5a4fc811     

Арсеньева Елена - Царица Любит Не Шутя 01 (Ирина И Марья Годуновы)



ЕЛЕНА АРСЕНЬЕВА
БЕЛАЯ ГОЛУБКА И КАМЕННАЯ БАБА
(ИРИНА И МАРЬЯ ГОДУНОВЫ) (ЦАРИЦА ЛЮБИТ НЕ ШУТЯ)
Май 1605 года. Москва, Кремлевский дворец
Душным вечером несколько человек с факелами в руках спустились в подвалы Кремля. Они шли долго, петляя по затейливым переходам, которые пронизывали подземелья дворца русских государей. Наконец остановились перед тяжелой дубовой дверью, обитой железными скобами.
– Теперь идите, – сказал один из них.
Он был невысок, невиден, понур, но каждого его слова, каждого жеста слушались рабски. Неудивительно – то был русский царь, самодержец Борис Годунов.

И хоть из-за событий последнего времени трон под ним не просто шатался, а даже ходуном ходил, но власти государь пока еще не утратил… Сопровождающие покорно повернулись и побрели обратно. Задержался один – юноша лет шестнадцати, такой же невысокий, темноволосый и темноглазый, как государь. Это был его сын Федор.
– Дозволь при тебе побыть, батюшка! – умоляюще пробормотал он.
– Нет, идите, все идите! – Борис Федорович досадливо махнул рукой, и даже в неверном свете единственного оставшегося в подземелье факела стало видно, как вздрагивает его поседевшая голова, как исхудала шея, торчащая из тяжелого, шитого драгоценностями ожерелья.
Федор покорно ушел.
Борис услышал, как проскребла по каменным плитам разбухшая, осевшая дверь, и почувствовал, что наконец-то остался один. С той минуты, как принял он на себя сан, редко удавалось побыть ему в одиночестве.
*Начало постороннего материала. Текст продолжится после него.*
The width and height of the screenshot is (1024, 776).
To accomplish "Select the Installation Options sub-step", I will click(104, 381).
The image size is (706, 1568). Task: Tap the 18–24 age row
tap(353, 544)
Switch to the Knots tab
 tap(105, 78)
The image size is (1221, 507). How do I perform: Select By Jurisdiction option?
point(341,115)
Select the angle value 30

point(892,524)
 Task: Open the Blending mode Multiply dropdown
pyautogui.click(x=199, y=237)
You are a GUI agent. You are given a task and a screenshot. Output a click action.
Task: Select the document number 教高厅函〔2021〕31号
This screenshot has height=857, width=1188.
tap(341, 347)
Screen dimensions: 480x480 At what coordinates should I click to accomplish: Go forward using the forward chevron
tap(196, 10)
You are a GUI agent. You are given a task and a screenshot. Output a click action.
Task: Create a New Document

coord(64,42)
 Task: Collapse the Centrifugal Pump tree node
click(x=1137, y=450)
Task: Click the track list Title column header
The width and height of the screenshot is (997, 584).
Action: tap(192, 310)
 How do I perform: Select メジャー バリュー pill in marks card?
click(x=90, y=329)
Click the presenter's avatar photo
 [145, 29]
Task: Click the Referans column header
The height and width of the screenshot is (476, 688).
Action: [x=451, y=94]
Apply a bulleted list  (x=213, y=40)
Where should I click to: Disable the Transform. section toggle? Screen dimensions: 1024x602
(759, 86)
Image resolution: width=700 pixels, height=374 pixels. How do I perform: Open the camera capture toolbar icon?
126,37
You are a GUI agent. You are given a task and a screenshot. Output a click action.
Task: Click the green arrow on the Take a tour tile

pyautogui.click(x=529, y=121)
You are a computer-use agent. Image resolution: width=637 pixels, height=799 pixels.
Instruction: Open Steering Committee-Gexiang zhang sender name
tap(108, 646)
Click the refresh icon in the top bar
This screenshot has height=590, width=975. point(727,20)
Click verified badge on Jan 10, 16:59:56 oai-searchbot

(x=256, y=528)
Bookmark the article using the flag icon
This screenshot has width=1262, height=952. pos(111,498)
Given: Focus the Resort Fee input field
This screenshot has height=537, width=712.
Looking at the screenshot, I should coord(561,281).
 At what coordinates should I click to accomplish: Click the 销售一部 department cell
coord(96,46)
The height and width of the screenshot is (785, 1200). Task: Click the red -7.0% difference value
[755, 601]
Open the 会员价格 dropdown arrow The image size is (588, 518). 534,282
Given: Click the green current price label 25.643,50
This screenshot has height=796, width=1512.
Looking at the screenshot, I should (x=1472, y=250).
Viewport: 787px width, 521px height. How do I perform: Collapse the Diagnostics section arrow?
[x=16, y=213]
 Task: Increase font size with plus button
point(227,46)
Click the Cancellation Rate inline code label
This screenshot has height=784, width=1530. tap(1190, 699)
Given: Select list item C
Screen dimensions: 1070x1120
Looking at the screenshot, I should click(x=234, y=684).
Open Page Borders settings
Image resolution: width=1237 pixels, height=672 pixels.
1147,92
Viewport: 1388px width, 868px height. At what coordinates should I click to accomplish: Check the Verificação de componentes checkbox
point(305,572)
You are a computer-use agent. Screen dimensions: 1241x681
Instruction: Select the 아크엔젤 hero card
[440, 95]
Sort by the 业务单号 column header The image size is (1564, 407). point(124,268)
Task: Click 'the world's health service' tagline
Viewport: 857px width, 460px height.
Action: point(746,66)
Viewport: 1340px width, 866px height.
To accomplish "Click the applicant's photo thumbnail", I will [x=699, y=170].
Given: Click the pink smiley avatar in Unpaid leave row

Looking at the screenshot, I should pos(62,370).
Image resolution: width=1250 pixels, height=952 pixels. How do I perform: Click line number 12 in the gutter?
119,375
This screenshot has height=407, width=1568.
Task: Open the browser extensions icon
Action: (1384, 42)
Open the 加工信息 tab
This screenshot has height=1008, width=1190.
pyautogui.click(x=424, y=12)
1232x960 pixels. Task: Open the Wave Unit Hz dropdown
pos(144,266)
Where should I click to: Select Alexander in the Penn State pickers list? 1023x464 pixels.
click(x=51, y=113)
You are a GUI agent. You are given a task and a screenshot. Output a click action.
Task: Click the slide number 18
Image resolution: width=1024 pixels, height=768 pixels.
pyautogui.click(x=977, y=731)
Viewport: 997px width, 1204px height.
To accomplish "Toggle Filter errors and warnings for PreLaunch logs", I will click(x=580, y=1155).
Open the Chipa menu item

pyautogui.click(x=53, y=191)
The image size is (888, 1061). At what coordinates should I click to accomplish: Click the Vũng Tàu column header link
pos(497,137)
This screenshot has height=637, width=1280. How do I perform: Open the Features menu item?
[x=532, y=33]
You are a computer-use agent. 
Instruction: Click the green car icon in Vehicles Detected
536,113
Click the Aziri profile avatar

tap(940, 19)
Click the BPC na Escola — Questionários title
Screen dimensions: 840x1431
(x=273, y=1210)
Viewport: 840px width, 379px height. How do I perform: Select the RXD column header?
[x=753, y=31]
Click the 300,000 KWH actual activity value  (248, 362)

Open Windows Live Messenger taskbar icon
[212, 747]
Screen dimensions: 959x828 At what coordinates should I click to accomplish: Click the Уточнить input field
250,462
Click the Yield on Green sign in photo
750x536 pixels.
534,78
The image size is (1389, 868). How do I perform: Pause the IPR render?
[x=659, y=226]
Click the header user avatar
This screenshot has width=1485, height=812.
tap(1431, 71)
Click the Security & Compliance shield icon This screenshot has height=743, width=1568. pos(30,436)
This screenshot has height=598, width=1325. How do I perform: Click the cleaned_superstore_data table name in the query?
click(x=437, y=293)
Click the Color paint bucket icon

Даже в своем спальном покое Борис всегда ощущал чей-то стерегущий, якобы почтительный взор.
Вот именно что «якобы»! Поднявшийся к трону из самых низов, отлично знающий, что русский двор в это Смутное время – сборище ядовитых пауков, посаженных в одну корчагу, Борис не верил никому и никогда. Ну разве что жене своей Марье доверял государь.

Дочь Малюты Скуратова, рабски служившего Грозному, бывшего ему верным псом, Марья Григорьевна [1] унаследовала от батюшки черты такой же собачьей верности господину и повелителю. Борис Федорович был ее мужем, господином и повелителем, а стало быть, Марья Григорьевна готова была лизать его руки и оправдывать всякое его деяние.
Впрочем, Марья Григорьевна Годунова, при всей своей преданности мужу, была отнюдь не сахар и не мед. Таких, как она, в народе прозывают бой-баба и применяют к ним пословицу: «Где черт не сладит, туда бабу пошлет!» Сущий василиск, злобный огнь изрыгающий!
Подумав об огне, Борис Федорович опасливо оглядел факел, который держал в руке и с которого срывались клочья горящей соломы, пропитанной смолой. Здесь следовало быть поосторожней, ибо огню взять свое еще не время, подумал он.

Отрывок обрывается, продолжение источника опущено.